All I am trying to say is that every age has their own cultural blinders that limit them from, what looks to outsiders, obvious moral choices. The ethical choices are always there, always a possibility, but the zeitgeist of each era causes a fog to appear, and only those who choose to clear the fog from their own minds are able to see it.

It would be easy, and probably profitable, to look back on history to see the zeitgeists of eons past to see how these limitations limit people’s obvious moral choices. What is more difficult is to apply this principle to our own age, to our own lives. What are our own cultural blinders that limit us to obvious moral choices?

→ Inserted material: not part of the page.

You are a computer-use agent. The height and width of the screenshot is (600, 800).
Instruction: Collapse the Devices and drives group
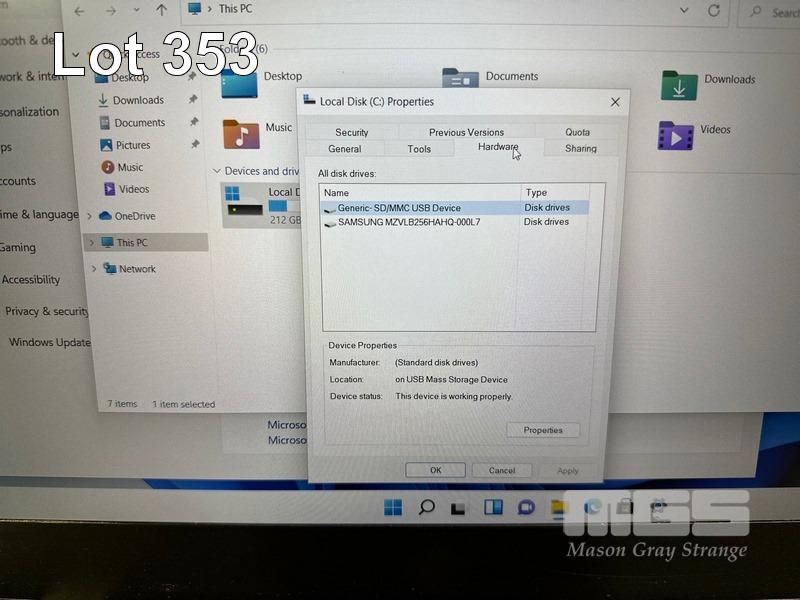tap(218, 171)
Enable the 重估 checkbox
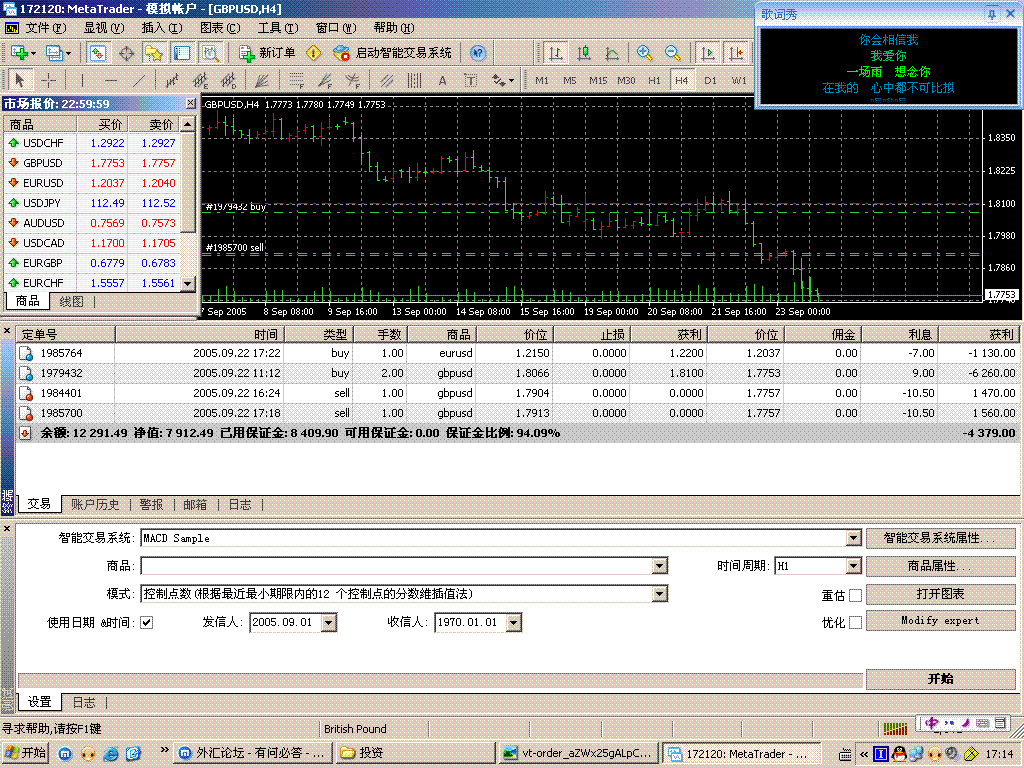The width and height of the screenshot is (1024, 768). [x=855, y=595]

In the United States, and probably the West in general, one of the most significant ones is the destructive result of our lifestyles. Because of our lifestyles, millions are impoverished, the resources of the earth are being diminished, governments are being toppled, hundreds of thousands of men, women and children are being killed.

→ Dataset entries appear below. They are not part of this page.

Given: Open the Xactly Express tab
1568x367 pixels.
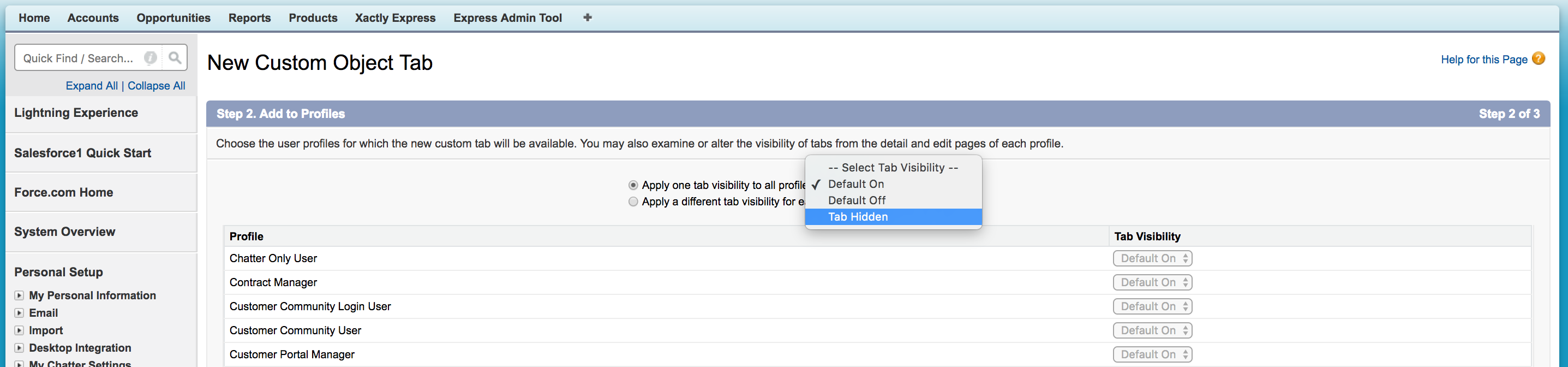Looking at the screenshot, I should (395, 18).
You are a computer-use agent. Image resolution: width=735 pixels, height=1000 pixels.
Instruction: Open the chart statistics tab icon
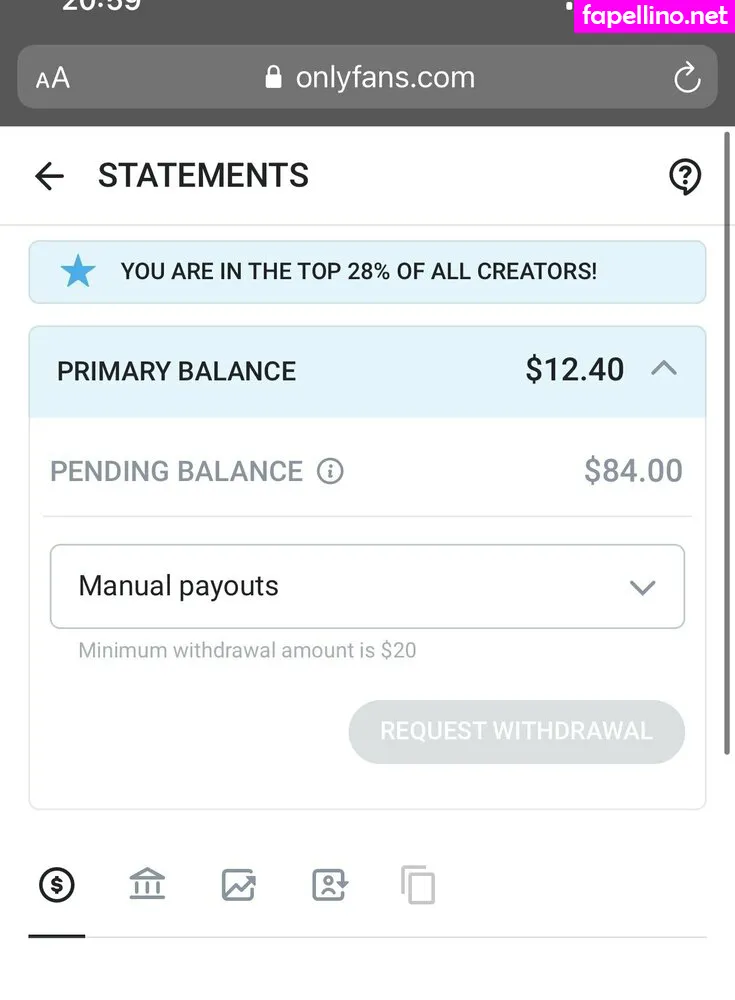click(x=239, y=885)
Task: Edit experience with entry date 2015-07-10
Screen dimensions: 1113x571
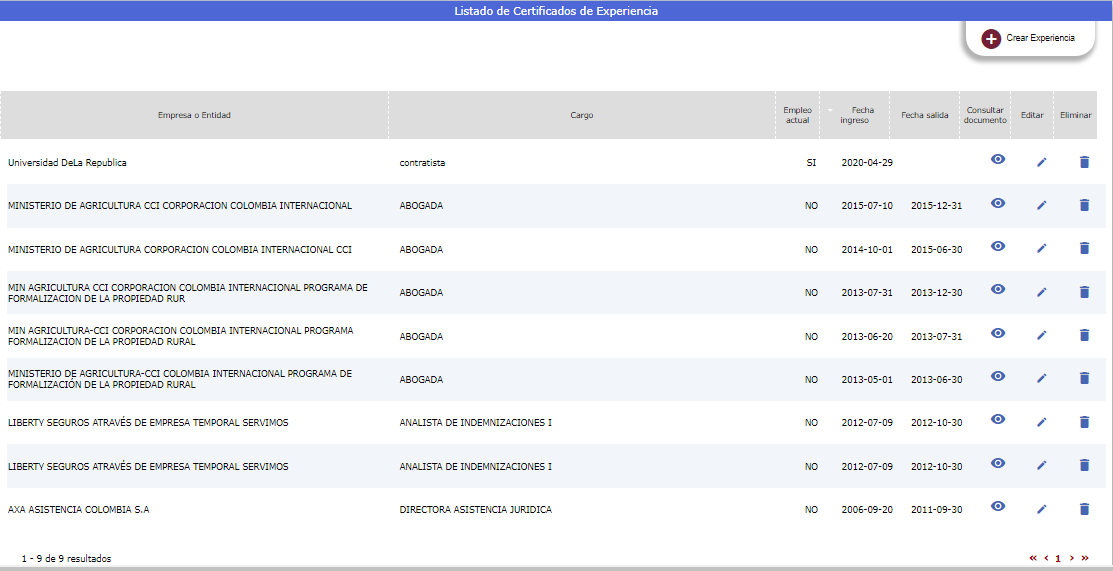Action: [1041, 205]
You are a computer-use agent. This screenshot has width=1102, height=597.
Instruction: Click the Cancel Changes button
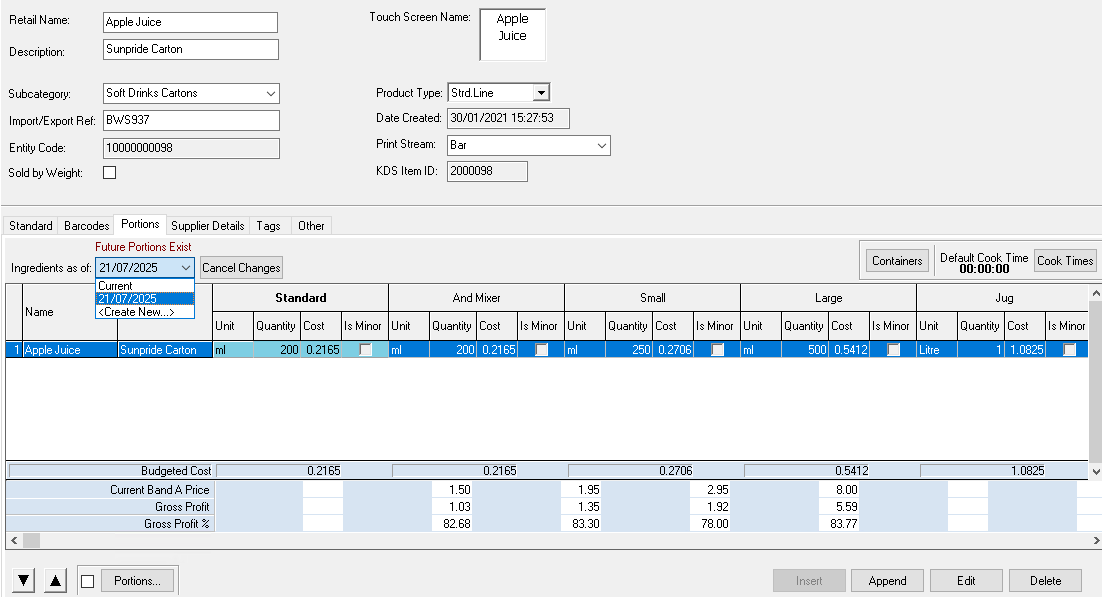tap(241, 268)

The obvious moral choice is to change our lifestyle. To change the way we look at our material wealth. To live in a completely different way, different from those who live around us.

And yet this change is so difficult. Impossible.

I’ve been teaching in my Sunday services about how Jesus requires all of us to be “anawim” in order to obtain God’s utopia. The anawim are the lowly and outcast who are seeking God. Jesus says that in order to be the type of anawim He wants us to be, we need to sacrifice our family and wealth; we need to be ready to be persecuted; we need to practice hospitality to all in need. Jesus demands a lifestyle change if we are going to be His disciples.

Perhaps we can’t do all that is necessary right off the bat. Perhaps we just need to be more bold in order to save our own souls. Perhaps we just need to start somewhere and then start again and again until our lives are in conformity to Jesus’.

So, two questions for us to ponder—what lifestyle choices can we make so as to escape the zeitgeist of materialism and empire? And what other zeitgeists are there that future generations will shake their heads in shame about when they read about us in history books?